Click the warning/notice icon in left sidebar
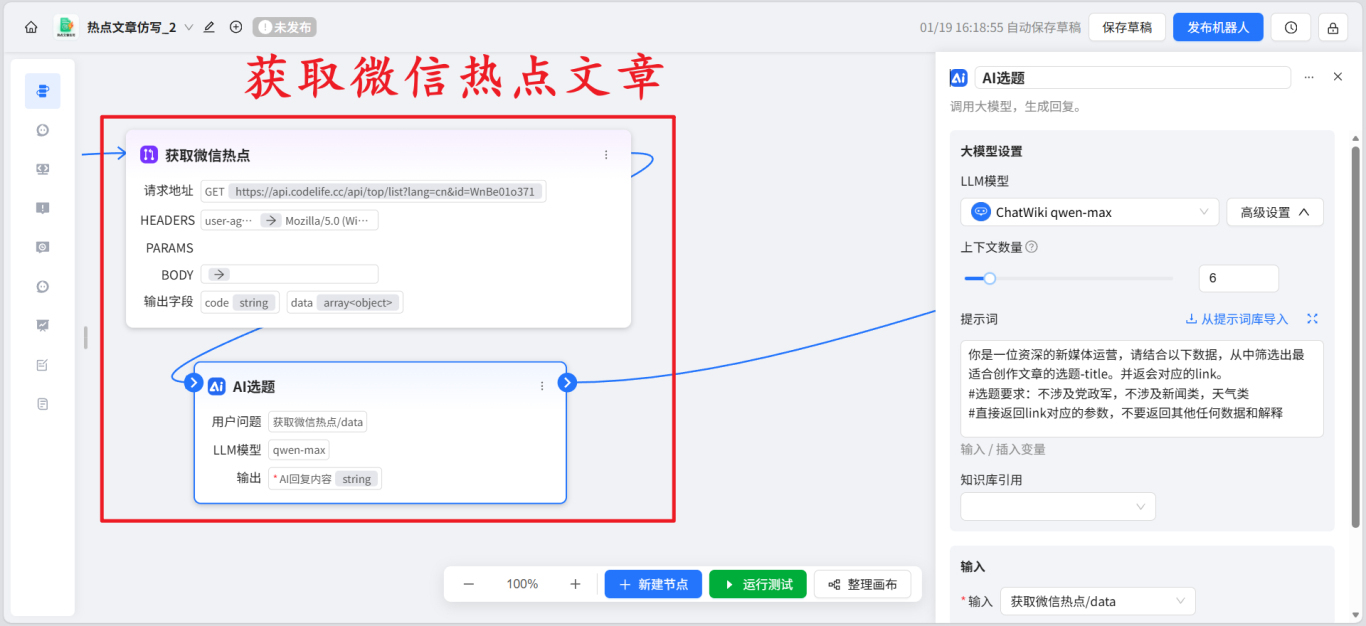This screenshot has width=1366, height=626. pyautogui.click(x=42, y=207)
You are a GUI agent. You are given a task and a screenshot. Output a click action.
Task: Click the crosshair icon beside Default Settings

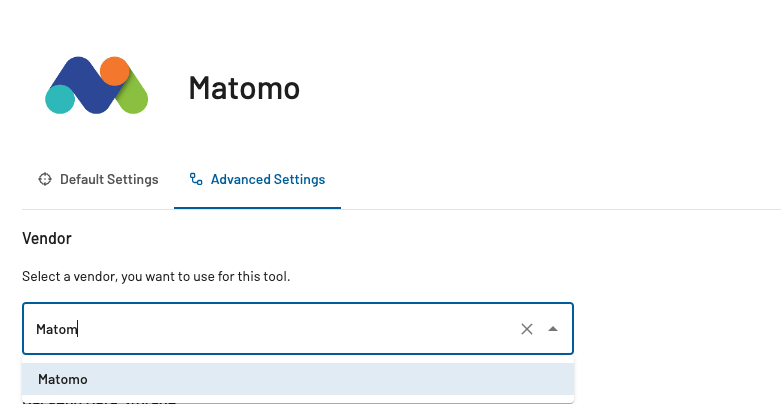45,180
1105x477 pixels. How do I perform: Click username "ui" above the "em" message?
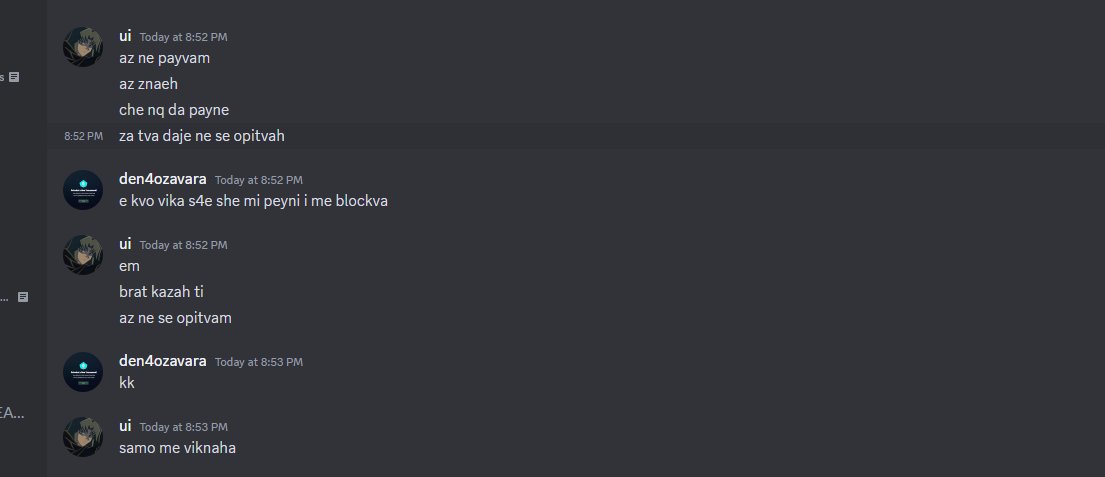pyautogui.click(x=125, y=244)
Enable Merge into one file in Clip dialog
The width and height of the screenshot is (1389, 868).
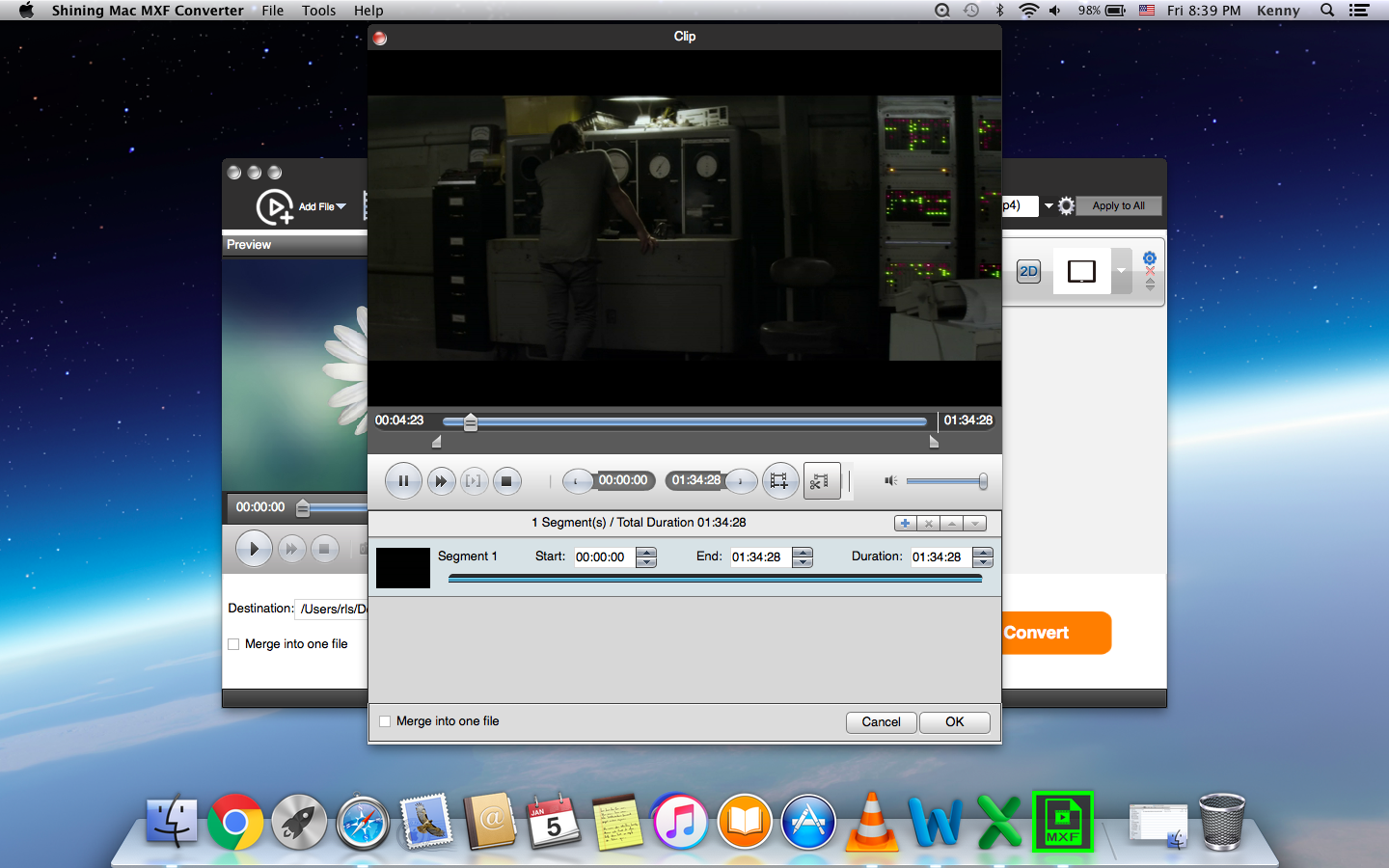click(386, 721)
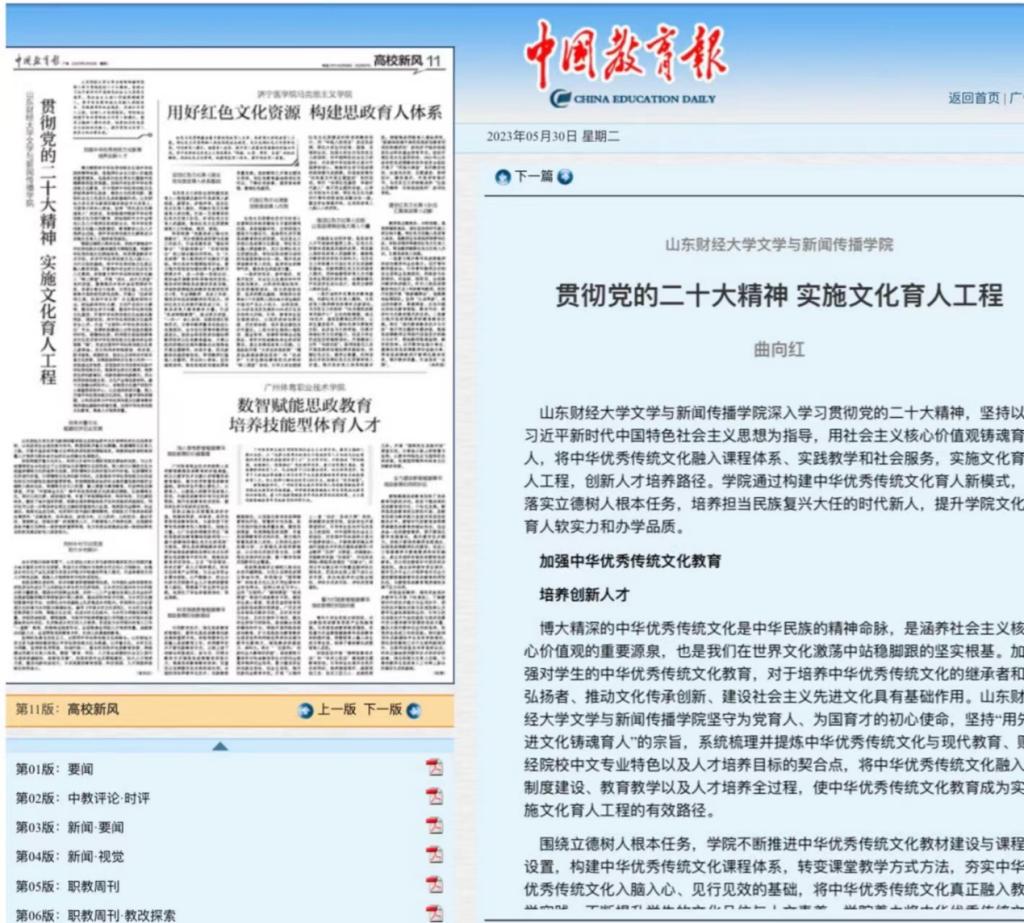Click the PDF icon for 第04版 新闻·视觉
The width and height of the screenshot is (1024, 923).
coord(434,856)
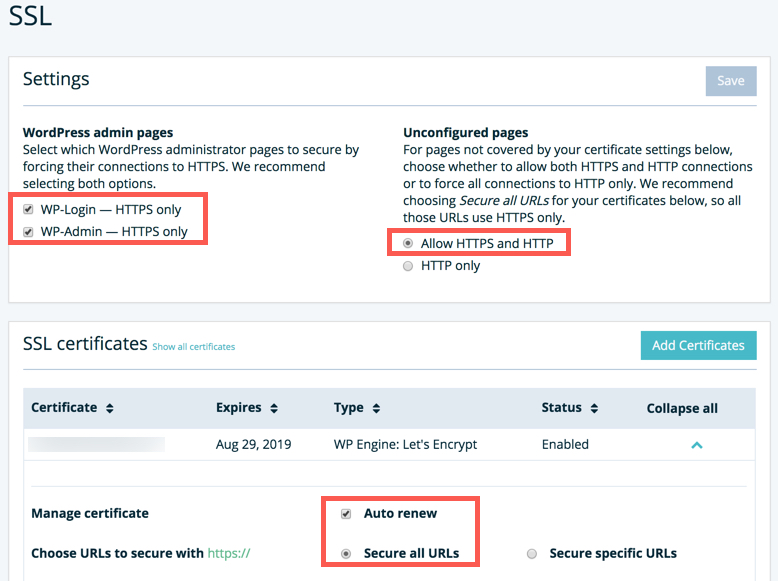Click the Add Certificates button
The width and height of the screenshot is (778, 581).
pyautogui.click(x=698, y=345)
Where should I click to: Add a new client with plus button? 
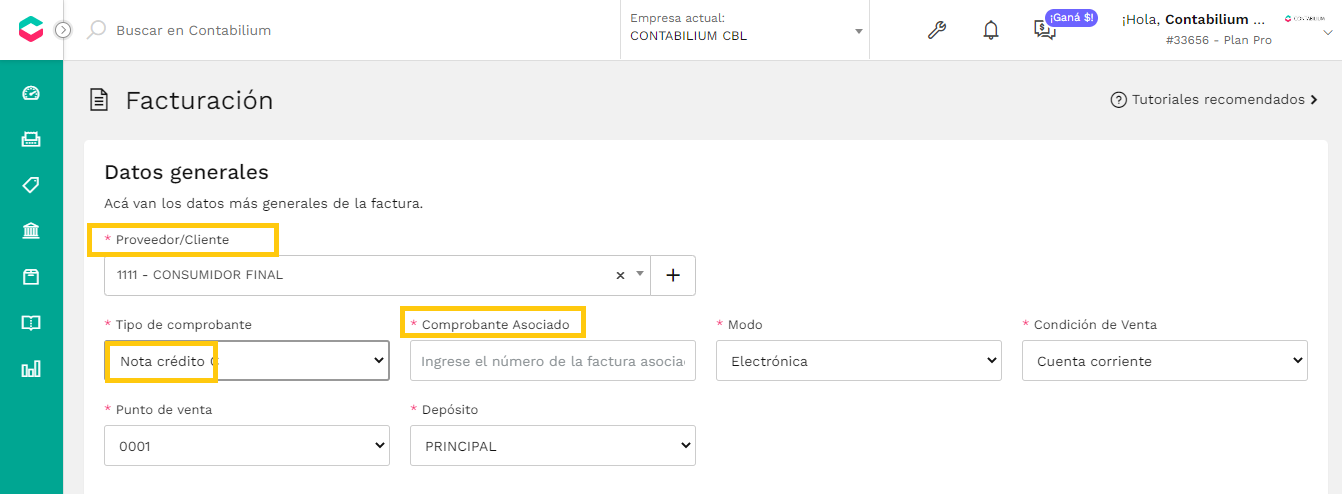(673, 275)
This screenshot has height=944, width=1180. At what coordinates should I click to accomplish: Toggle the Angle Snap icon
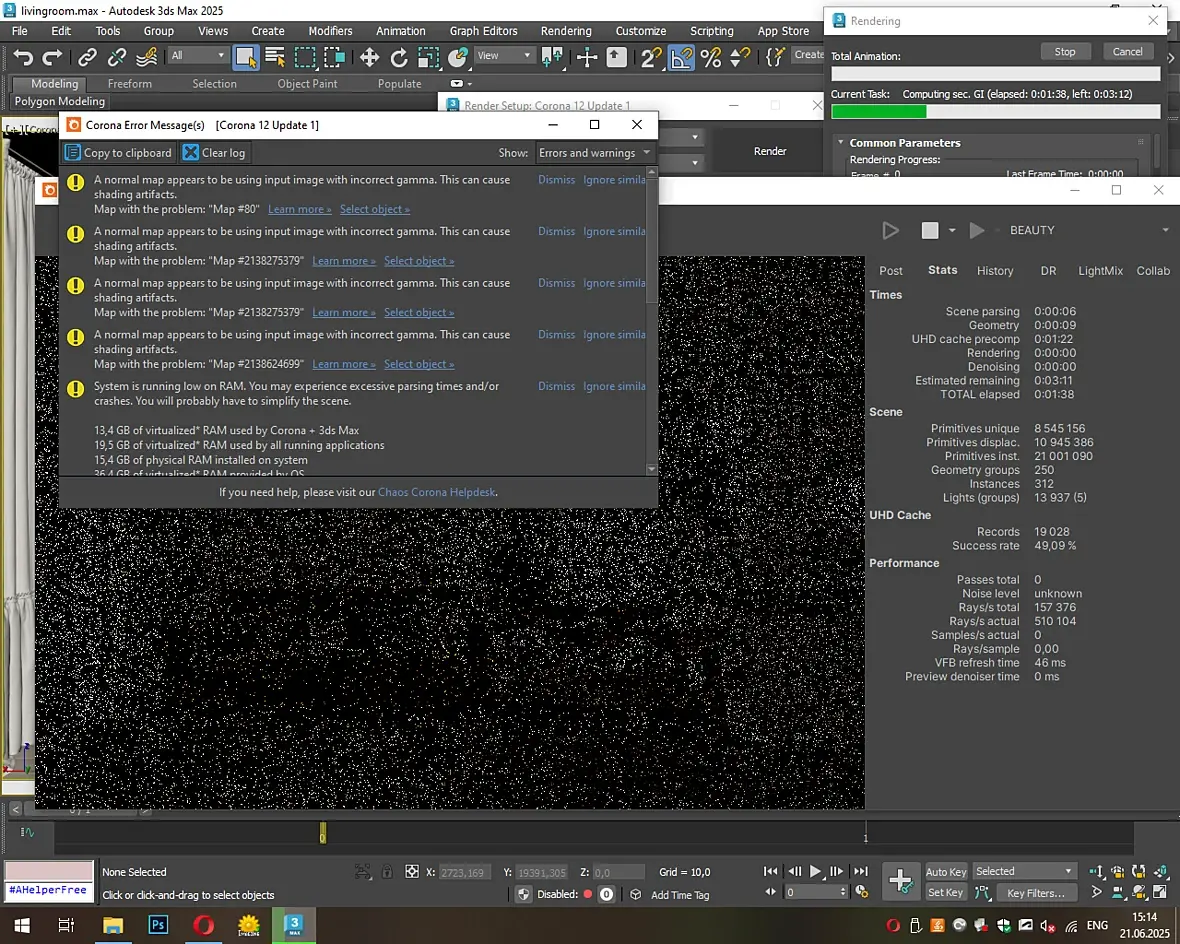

--

» Work item: Write out each entry exactly; any pictures stay out of the copy.

» Answer space:
Click the warning/notice icon in left sidebar
This screenshot has width=1366, height=626. pyautogui.click(x=42, y=207)
You are a GUI agent. You are given a task and a screenshot. Output a click action.
Task: Click the crosshair icon beside Default Settings

45,180
1105x477 pixels. How do I perform: Click username "ui" above the "em" message?
pyautogui.click(x=125, y=244)
Enable Merge into one file in Clip dialog
The width and height of the screenshot is (1389, 868).
click(386, 721)
Click the PDF icon for 第04版 新闻·视觉
The width and height of the screenshot is (1024, 923).
coord(434,856)
Click the Add Certificates button
The width and height of the screenshot is (778, 581).
pyautogui.click(x=698, y=345)
Where should I click to: Add a new client with plus button? 
(673, 275)
This screenshot has height=944, width=1180. At what coordinates should I click to accomplish: Toggle the Angle Snap icon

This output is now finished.